Play - Beneficial at Every Age
If you’ve been reading child development literature you know that play is essential for optimal human growth. Sometimes we forget, however, that teenagers also want and need to play. In fact, play is beneficial at every age, and adults have a lot to gain from it whether they are parents or not.
Playful behaviour is innate to being human so it can help us connect with almost anyone. Most of us are naturally drawn to act playfully with babies of all kinds; it truly is a universal language. Play helps us to know others, develop trust, and form bonds. It also solidifies our physical abilities.
Additionally, play can allow us to connect with animals and nature. Play is an instinct; it’s part of our hardware. Humans are born dependant on our mothers and have historically grown up in groups where we needed to figure out many things throughout childhood and learn to get along together. Play is critical to learning and practicing the diversity of skills we need for our lives and relationships.
Serious and Fun
You know that feeling when you are so engaged with something that you lose your sense of self and become fully immersed in an activity? That’s what true play feels like. We often associate the idea of ‘fun’ with play, yet that word carries a meaning of lightness and ease that doesn’t allow for the full, serious scope of play. If you’ve seen 7-year olds engrossed in a make-believe world you’ll know what I mean. There might not be much laughter or even smiles, but we can tell they are playing.
Play can, of course, be highly amusing too, and defined by giggles and rowdy behaviour. Playing feels good! It’s stimulating and relaxing at the same time, and leaves us refreshed and happy.
Playing With Teens
If you play regularly with your teenager you can gain a better connection with them, as well as a better connection with important parts of yourself related to pleasure and mental agility. When parents feel connected to their kids they are more open and calm. This is also true for young people, so teens that feel connected with their parents will be more open and calm too. What a win!
Playing with your teenager means entering their world and engaging with their interests. This could be things like listening to or making music together, playing video games, sports, or dancing, but it can also be less conventional things like goofing around with face filters on social media or burping the alphabet. Remember that nobody is too old for roughhousing or cuddling, but keep in mind that growing teenagers don’t always know their own strength.
Play is NOT about competition. Playing full-out can be serious business where we challenge ourselves and enjoy doing it. But if we cross the line and someone becomes tense and self-conscious (including adults) we are in a different realm. If feelings or bodies get hurt, stop the activity and attend to the need that is presenting itself so that connection can be repaired.
There are dozens of board games and other activities with prescribed rules and outcomes that delight us year after year. Those can be great, especially with larger groups and folks of other generations. Yet there is a special kind of magic that happens when people play together and unique games get made up on the spot.

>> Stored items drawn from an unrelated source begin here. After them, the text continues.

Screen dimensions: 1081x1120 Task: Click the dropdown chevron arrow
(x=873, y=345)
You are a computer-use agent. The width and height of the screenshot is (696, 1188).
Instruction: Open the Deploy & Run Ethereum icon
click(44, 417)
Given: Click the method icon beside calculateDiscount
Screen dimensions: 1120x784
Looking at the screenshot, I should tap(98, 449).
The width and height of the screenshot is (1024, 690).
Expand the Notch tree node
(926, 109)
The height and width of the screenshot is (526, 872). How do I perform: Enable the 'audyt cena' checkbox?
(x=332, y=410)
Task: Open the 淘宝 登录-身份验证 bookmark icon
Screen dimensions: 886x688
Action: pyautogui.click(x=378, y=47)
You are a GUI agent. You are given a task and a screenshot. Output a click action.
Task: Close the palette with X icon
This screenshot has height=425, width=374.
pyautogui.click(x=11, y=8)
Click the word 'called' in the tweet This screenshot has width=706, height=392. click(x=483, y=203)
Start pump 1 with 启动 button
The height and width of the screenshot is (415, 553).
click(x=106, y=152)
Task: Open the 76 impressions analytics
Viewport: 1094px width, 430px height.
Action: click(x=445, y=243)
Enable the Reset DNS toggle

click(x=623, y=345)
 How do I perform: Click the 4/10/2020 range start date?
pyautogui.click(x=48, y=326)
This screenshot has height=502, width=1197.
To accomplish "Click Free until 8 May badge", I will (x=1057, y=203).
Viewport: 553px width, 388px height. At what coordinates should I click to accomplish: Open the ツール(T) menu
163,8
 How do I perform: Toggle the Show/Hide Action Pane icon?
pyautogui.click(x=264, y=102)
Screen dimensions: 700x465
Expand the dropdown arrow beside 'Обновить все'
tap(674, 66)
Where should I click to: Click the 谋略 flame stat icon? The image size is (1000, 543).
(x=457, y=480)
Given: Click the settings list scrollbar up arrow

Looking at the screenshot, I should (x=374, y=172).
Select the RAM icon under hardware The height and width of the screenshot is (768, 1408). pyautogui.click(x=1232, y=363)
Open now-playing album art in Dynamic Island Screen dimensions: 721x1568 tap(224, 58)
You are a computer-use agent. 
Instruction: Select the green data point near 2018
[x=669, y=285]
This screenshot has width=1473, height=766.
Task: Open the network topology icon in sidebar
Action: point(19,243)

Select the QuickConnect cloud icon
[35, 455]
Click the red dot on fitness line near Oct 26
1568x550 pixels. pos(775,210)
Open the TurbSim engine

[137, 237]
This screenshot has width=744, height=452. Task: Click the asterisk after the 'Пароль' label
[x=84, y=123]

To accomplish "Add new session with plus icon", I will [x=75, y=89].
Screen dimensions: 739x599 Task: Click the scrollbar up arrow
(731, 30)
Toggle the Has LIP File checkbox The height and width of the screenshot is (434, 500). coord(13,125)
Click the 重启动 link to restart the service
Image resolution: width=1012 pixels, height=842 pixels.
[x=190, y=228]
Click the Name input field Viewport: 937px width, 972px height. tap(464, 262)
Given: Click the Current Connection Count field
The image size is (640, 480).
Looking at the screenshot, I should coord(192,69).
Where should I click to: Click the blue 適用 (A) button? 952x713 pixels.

A friend of mine told me about a rambunctious game played with furniture cushions that a cousin dubbed Wackersitters. When my son was a young teen we often played a game that he created over time that we ended up calling Modified Apartment Football.
Opportunities for Play Are All Around Us
Perhaps you’re talking with your teenager as you drive somewhere and the conversation shifts to joking around. Let yourself be silly! Young people really enjoy some good verbal banter and it’s a chance to see how clever your teen really is. Playful ridicule can also ease the strain of parent-teen relationships, so kids like giving adults a hard time about our dad jokes or our hairstyles. If you are a secure and mature person (I hope you are!) you will let them.